Carbon Nanotube Infused Ink is being used to create Radiofrequency Identification Tags, which are printable trasmitters that allow for quick scanning/checkout when buying goods. The ink is used in ink-jet printers, which are used to print the film transistors onto paper or plastic. The ink itself is composed of carbon naotubes and other metallic nanoparticles that are then coated in a polymer sheath, preventing the metallic nanostructures from making the ink fully conducting. The result is a semiconducting ink composed of coated bulk nanoparticles that can be used to make printed circuits and RFID tags.
RFIDs work by encoding data through electromagnetic conduction or as signals emitted through radio waves. The RFID's are currently being used to track products, animals, library books, passports, and are also seen in EZ-pass or similar electronic payment for toll roads. Using the Carbon Nanotube Infused Ink allows for the price of printing tags to dramatically decrease.

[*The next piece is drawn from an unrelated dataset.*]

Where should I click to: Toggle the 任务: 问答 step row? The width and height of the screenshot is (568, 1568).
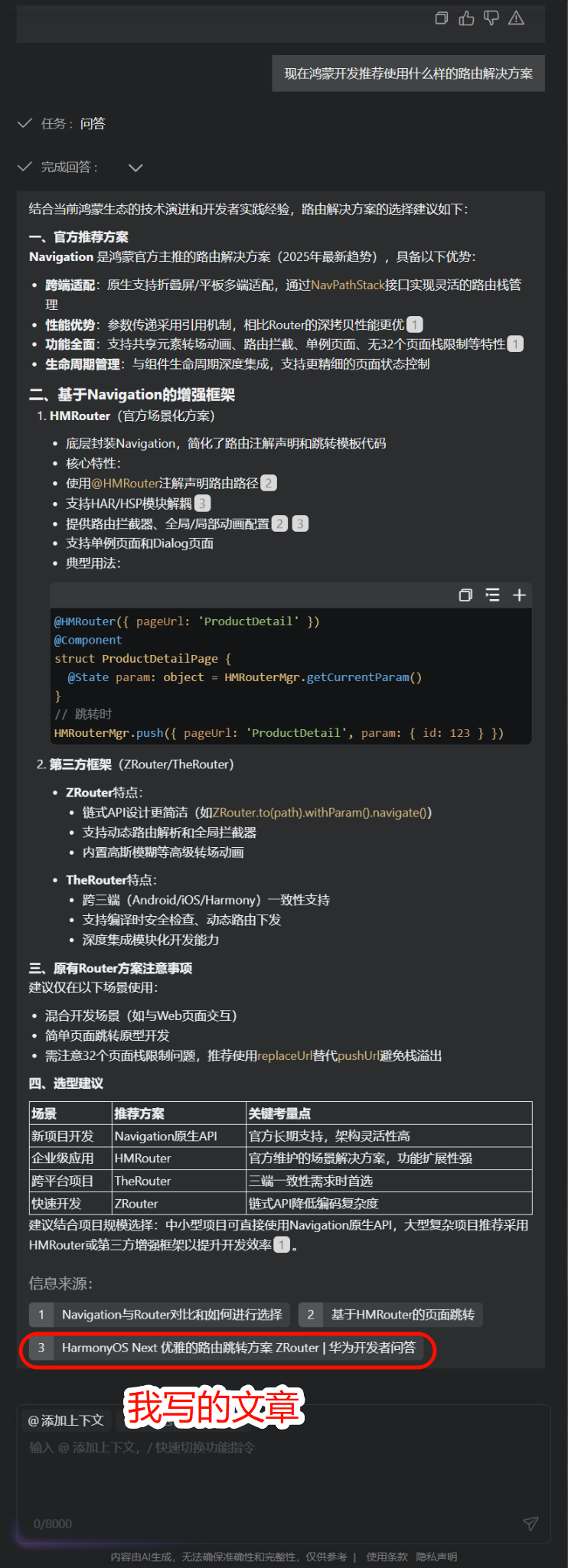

RFID tags have become ubiquitous, working as modern-day barcodes, price tags, or other tracking information labeling. These RFID tags come in three flavors, passive, semi-passive, and active tags. The passive tags which are the cheapest and most common do not include a battery, but are charged by a signal emitted at a specific radio frequency that generates enough power for the tag to signal back with whatever information was encoded onto the tag. Semi passive and active RFID tags use traditional RFID tags attached to batteries to periodically transmit information to a RFID reader.
Common on-market applications for RFID tags include bus and other public transportation passes, credit cards, national IDs (passports, licenses, etc.), security badges, and tracking tags for security and inventory tracking purposes. Increasingly popular is the combination of RFID technology with Near Field Communication (NFC) technology. NFC allows for RFID tags to store account inforation and other data and transmit this data in a secure manner by touching them to phones, ultrabooks, vending machines, atms, checkout devices and other devices equipped with NFC chips.
Single-walled carbon nanotubes are used to print thin-film transistors onto plastic foil. When the printed tags are scanned/hit by certain radio waves, the information contained on the tag is emitted into a system.
Advancements in RFID technology are increasing the speed, accuracy and convenience of tracking all types of materials and living things. RFID technoogy enhancements are also allowing for greater data transmission and storage capacity, enabling emerging technologies like NFC. These technologies could revolutionalize security, commerce and society by increasing resource efficiency, improving tracking and scanning, improving identification and spurring overall economic growth.
The risk profile for technological innovation in tagging and identification is complex. There are potential ethical and moral risks associated with RFID technology and its potential impacts on privacy and identification. These create ambiguity in defining risks to the human condition, but identify a need for strong governance frameworks in emerging nanotechnologies. The human health and ecological risks associated with this technology are somewhat better understood and relate mostly to the primary production of the CNTs. CNTs can pierce cell walls, making them cytotoxic to living organisms. In humans, this may lead to cancer, lung disease and cardio vascular effects as a result to inhalation and cardiopulmonary exposure. CNTs are also very hard to break down in the environment, creating bioaccumulation risks related to the fate and transport of these nanomaterials.